When stress starts interfering with your ability to live a normal life for an extended period, it becomes even more dangerous. The longer the stress lasts, the worse it is for both your mind and body. You might feel fatigued, unable to concentrate or irritable for no good reason, for example. But chronic stress causes wear and tear on your body, too.

Stress erodes our ability to be resilient, and yet there are opportunities to reduce the former and increase the latter. Stress also eats away at our motivation; and no matter what our domestic situation is right now, motivation could be a challenge. Marquette University’s Stephen Saunders has offered an important tip on retaining motivation.

Take breaks, like you normally do. Don’t just turn on the TV during those breaks, though. This likely is not a part of your normal work routine — so don’t do it now. Instead, go for a virtual walk to a colleague’s office and have a chat, assuming they are available. Perhaps set up regular times to take breaks and have a chat.

Speaking of the TV, the World Health Organization has recommended that we check the news no more than once a day. The former journalist in me cringes as I write those words, but I certainly see the benefit of not using your free time at home to remind yourself of why you’re there.

Ditch the TV and consider grounding exercises. LivingWell.org, an Australian agency, suggests such exercises bring us into “contact with the present moment – the here and now.” Winona State University takes it a step further; it offers us a chance to commit to three grounding exercises and to then evaluate how we feel. The common theme between these two websites: tapping into your senses in order to clear your mind. Much like your computer sometimes needs a reboot, you, too, need a chance to stop that loop of stress and anxiety and noise.

You’ll be a better teacher once you do that. You’ll be a better parent and spouse/partner. And, yes, you’ll be a better aid to your parents, as well.

Open lines of communication are critical in any profession, but they might be most critical in healthcare. For our purposes here, I’m defining open lines of communication to mean two or more people who can openly and honestly share important information with each other. According to FierceHealthcare, in a five-year period that ended in 2013, poor communication between medical professionals and their patients led to almost 1,800 deaths and cost roughly $1.7-billion.

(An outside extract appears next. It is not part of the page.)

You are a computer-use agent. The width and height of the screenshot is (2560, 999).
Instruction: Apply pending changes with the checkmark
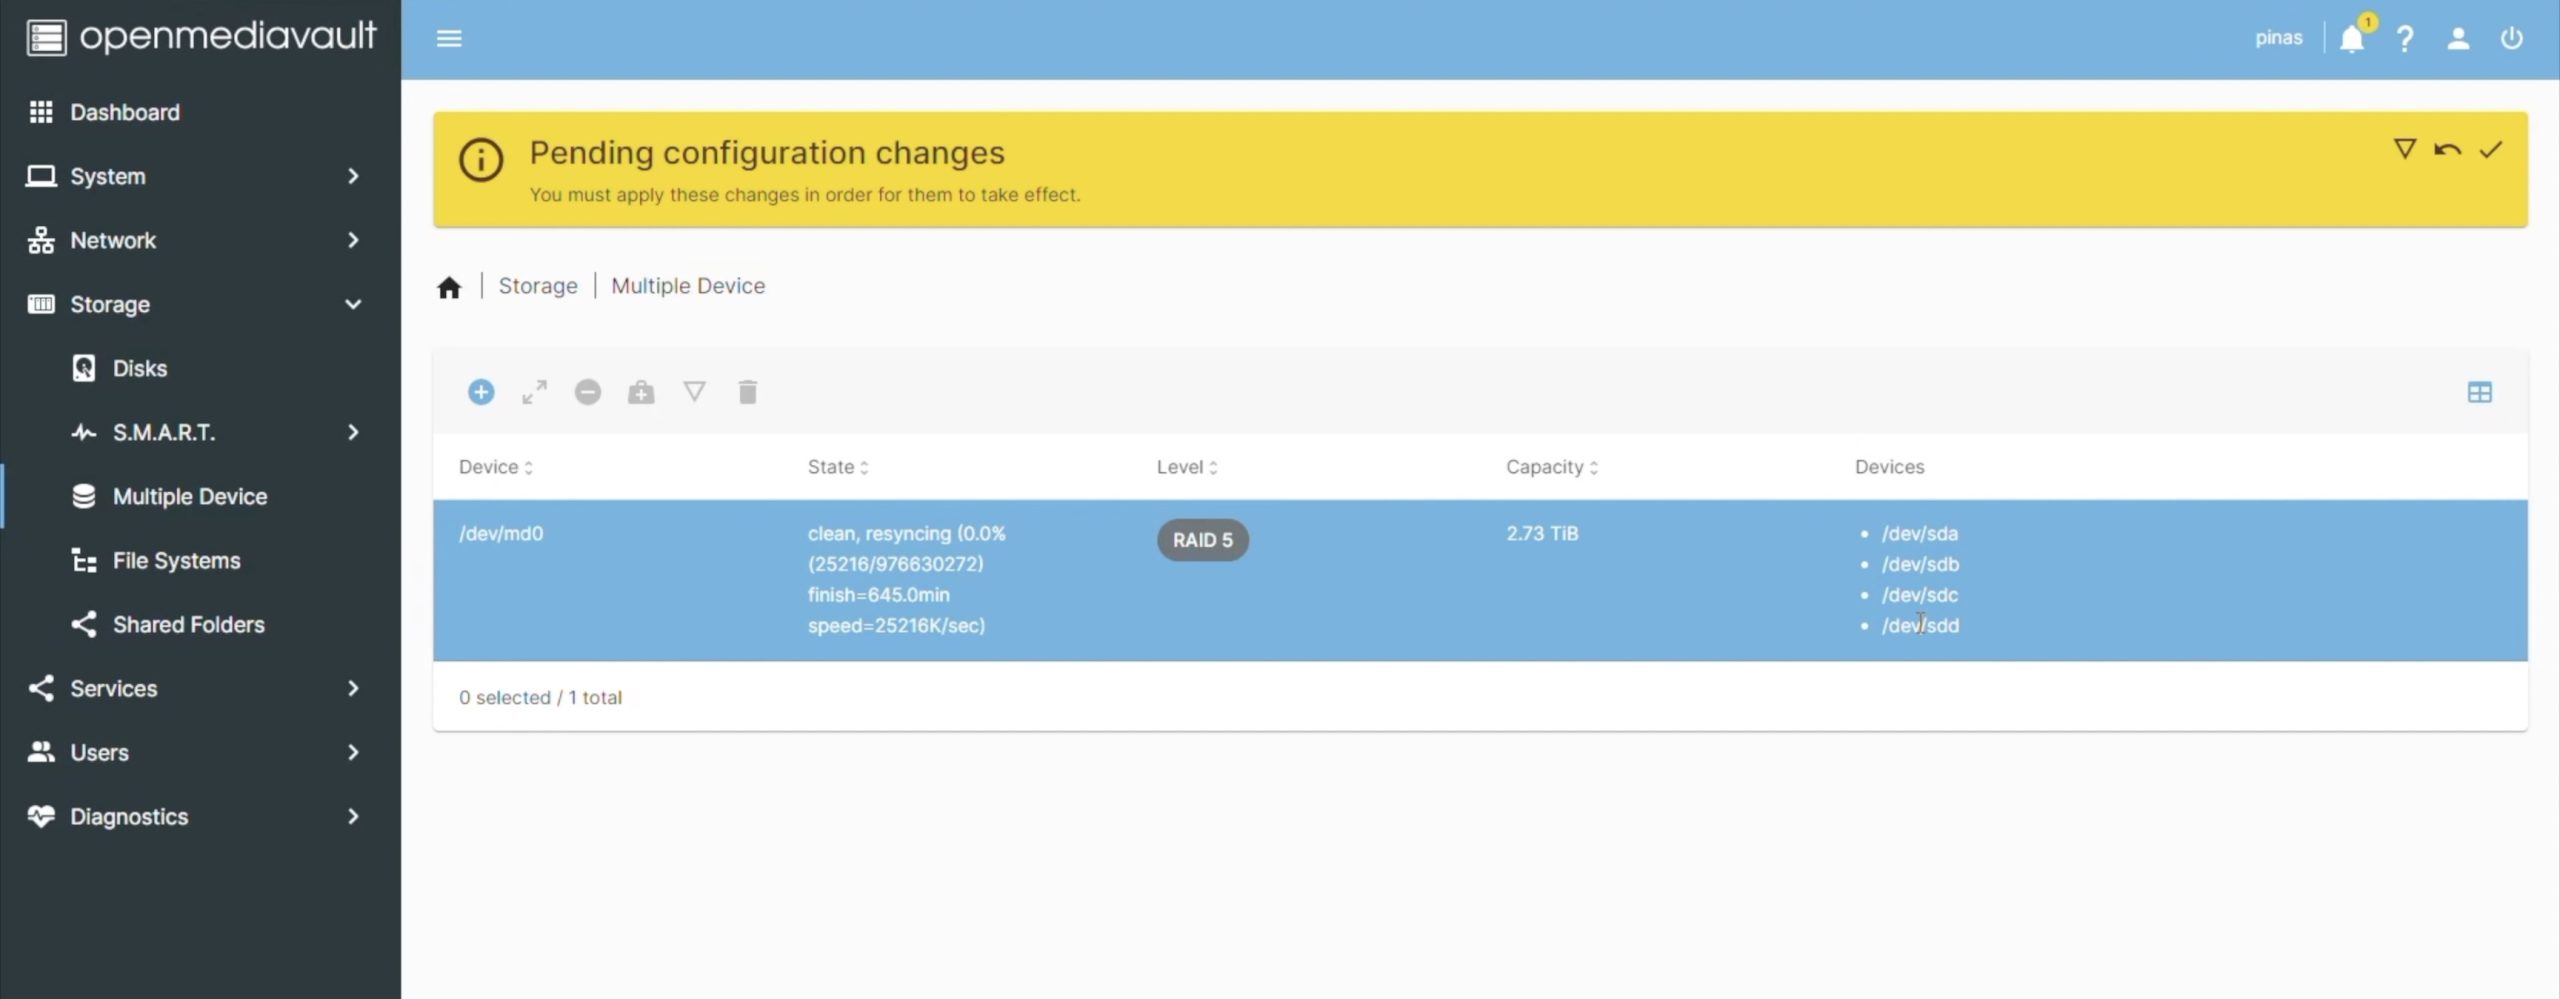tap(2490, 150)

I mention these data simply to point out that you need to be honest with your parents and kids about what YOU need while everyone is home with you. I’m reminded of how my wife used the “three times” rule when our now 21- and 16-year-old sons were children. She would tell them that they couldn’t come to her or me and ask us to do something for them unless they had tried three times to do it themselves. They figured out how to use a microwave, start a washing machine and a whole lot more simply by trying.

Perhaps now is the time your kids started to make their own lunches. Perhaps now is the time your parents put on headphones to watch their favorite television program. Perhaps now is the time both generations find that wonderful opportunity called the afternoon walk!

Practicing self care means putting yourself first. You’re not being selfish when you do so.

The sooner you set some reasonable guidelines with everyone around you, the sooner you also can start creating a culture of open communication, and the benefits will be shared by all.

We know that U.S. colleges and universities are being evaluated right now by how well they communicate with their multiple stakeholders. Evaluate yourself by how well you are communicating what you need to your most important stakeholders — your family.

At the end of the day, we’re wise to remember what Deborah Cohan, a sociology professor at the University of South Carolina Beaufort, wrote about taking care of ourselves.

Something is seriously lost when we can’t get quiet in a way that connects us back to ourselves, the world and what truly matters. Once we access the depth within ourselves and find our still small voice, we might discover that our writing, research, pedagogy, community activities and personal lives are filled with greater meaning and joy.

Now, perhaps more than ever, many of our faculty colleagues need to find their space in a boisterous and filled home.